[Opening SUPPLIED ENTRIES section]

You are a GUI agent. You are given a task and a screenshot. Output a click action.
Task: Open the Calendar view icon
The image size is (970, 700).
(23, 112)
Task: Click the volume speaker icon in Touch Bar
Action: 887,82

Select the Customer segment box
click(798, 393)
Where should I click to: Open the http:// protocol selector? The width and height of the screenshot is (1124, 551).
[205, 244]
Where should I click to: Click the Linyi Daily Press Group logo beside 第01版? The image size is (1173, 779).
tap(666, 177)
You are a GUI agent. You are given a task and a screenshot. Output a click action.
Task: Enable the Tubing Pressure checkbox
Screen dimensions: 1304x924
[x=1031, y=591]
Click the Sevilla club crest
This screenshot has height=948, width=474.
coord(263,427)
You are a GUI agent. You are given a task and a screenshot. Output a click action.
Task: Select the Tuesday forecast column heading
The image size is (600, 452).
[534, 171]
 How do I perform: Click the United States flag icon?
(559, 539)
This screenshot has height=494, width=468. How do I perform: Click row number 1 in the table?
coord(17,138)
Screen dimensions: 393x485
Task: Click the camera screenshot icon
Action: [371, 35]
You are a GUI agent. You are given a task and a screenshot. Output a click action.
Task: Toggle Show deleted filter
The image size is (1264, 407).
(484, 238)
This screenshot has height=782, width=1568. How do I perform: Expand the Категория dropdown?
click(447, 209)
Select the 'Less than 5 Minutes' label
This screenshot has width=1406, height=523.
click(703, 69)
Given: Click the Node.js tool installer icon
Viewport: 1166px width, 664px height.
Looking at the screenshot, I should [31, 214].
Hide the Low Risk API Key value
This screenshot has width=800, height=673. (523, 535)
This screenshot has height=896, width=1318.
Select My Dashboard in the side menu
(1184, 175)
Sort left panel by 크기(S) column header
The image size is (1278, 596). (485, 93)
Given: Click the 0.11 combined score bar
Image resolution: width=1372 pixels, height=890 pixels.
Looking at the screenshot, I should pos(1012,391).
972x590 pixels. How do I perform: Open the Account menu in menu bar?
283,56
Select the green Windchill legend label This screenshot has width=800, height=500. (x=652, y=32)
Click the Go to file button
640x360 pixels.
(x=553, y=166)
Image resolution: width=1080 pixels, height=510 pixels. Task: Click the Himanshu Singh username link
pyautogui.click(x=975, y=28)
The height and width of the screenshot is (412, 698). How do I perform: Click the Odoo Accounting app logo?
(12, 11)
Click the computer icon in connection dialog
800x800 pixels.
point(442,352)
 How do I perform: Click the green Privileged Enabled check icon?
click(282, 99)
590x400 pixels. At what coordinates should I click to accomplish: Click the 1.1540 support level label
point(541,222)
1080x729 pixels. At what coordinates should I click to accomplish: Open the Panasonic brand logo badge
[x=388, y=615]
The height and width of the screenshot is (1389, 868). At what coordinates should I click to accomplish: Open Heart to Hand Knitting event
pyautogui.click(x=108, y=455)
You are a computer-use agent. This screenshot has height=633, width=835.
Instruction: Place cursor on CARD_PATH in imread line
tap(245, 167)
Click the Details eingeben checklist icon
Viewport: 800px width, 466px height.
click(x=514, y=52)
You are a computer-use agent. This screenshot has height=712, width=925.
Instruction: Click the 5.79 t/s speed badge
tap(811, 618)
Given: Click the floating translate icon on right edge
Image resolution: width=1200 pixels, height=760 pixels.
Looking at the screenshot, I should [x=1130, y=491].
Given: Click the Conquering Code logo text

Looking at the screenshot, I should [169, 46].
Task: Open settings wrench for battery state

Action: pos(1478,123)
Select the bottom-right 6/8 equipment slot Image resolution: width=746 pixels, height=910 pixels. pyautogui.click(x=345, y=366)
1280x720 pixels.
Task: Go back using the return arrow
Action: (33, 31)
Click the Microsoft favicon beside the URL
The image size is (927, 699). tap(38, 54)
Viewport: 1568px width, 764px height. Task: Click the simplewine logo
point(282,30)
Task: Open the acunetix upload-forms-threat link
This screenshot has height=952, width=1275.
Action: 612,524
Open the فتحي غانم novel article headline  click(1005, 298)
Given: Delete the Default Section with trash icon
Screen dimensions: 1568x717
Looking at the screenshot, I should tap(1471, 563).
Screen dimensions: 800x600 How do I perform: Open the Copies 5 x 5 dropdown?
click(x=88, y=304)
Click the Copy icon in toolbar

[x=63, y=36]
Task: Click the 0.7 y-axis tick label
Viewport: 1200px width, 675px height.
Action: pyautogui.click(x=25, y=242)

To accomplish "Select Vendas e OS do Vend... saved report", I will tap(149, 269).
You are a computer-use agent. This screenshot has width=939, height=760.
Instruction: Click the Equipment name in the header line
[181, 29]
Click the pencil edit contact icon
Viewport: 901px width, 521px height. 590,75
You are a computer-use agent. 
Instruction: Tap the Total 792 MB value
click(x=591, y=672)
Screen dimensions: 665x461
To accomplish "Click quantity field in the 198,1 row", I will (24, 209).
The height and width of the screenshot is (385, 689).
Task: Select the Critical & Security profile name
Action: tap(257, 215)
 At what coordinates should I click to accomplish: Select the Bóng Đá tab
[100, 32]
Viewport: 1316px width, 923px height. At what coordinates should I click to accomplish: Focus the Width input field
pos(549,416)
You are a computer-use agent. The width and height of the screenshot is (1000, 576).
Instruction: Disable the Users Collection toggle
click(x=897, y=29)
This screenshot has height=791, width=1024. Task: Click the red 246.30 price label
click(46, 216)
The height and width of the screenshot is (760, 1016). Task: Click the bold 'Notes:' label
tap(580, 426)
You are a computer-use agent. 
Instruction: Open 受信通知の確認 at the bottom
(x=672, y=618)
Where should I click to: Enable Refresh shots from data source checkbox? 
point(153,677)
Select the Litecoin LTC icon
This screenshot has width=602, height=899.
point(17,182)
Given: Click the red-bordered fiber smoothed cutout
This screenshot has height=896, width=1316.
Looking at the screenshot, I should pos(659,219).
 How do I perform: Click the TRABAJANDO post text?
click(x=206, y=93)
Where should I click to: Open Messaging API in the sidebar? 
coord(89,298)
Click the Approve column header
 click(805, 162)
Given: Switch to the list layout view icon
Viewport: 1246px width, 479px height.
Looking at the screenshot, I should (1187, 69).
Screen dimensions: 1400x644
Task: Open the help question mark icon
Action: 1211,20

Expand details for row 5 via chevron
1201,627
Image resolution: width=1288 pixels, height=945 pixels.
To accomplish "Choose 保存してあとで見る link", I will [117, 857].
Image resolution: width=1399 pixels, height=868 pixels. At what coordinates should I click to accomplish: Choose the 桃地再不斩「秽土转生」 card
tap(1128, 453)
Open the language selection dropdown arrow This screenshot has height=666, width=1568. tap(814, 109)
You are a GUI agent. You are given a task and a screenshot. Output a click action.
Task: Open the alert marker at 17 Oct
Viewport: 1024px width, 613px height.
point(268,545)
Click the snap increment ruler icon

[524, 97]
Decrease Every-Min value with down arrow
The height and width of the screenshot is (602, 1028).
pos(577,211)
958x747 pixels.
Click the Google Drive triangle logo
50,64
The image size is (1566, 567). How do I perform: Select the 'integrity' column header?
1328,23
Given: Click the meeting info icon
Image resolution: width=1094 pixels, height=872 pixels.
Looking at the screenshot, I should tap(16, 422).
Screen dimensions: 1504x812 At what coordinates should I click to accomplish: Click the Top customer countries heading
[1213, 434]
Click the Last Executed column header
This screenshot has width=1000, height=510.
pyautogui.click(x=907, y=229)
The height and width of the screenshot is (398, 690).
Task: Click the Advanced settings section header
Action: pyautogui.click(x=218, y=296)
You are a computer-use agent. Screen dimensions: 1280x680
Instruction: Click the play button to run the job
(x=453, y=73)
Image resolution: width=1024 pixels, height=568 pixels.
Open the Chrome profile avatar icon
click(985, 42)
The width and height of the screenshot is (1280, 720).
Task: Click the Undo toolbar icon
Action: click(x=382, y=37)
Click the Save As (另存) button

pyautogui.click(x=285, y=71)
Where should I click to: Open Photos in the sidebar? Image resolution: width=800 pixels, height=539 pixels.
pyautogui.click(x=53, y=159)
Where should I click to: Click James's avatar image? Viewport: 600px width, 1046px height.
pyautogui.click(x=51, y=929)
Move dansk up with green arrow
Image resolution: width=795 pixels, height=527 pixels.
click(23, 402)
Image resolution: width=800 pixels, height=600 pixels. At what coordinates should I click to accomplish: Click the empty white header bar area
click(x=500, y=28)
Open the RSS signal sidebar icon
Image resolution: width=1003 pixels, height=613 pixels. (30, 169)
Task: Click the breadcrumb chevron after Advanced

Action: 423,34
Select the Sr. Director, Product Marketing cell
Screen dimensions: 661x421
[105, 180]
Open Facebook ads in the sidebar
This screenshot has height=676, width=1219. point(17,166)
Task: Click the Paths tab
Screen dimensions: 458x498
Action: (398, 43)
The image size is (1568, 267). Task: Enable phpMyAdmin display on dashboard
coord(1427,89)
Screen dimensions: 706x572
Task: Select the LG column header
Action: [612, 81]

[Closing SUPPLIED ENTRIES section]

## THE TASK:
Wherever the line holding "The height and width of the screenshot is (1389, 868)." falls in the entries above, copy exactly from it through the line holding "Given: Click the floating", inclusive, and add nothing.

## RESULT:
The height and width of the screenshot is (1389, 868). At what coordinates should I click to accomplish: Open Heart to Hand Knitting event
pyautogui.click(x=108, y=455)
You are a computer-use agent. This screenshot has height=633, width=835.
Instruction: Place cursor on CARD_PATH in imread line
tap(245, 167)
Click the Details eingeben checklist icon
Viewport: 800px width, 466px height.
click(x=514, y=52)
You are a computer-use agent. This screenshot has height=712, width=925.
Instruction: Click the 5.79 t/s speed badge
tap(811, 618)
Given: Click the floating translate icon on right edge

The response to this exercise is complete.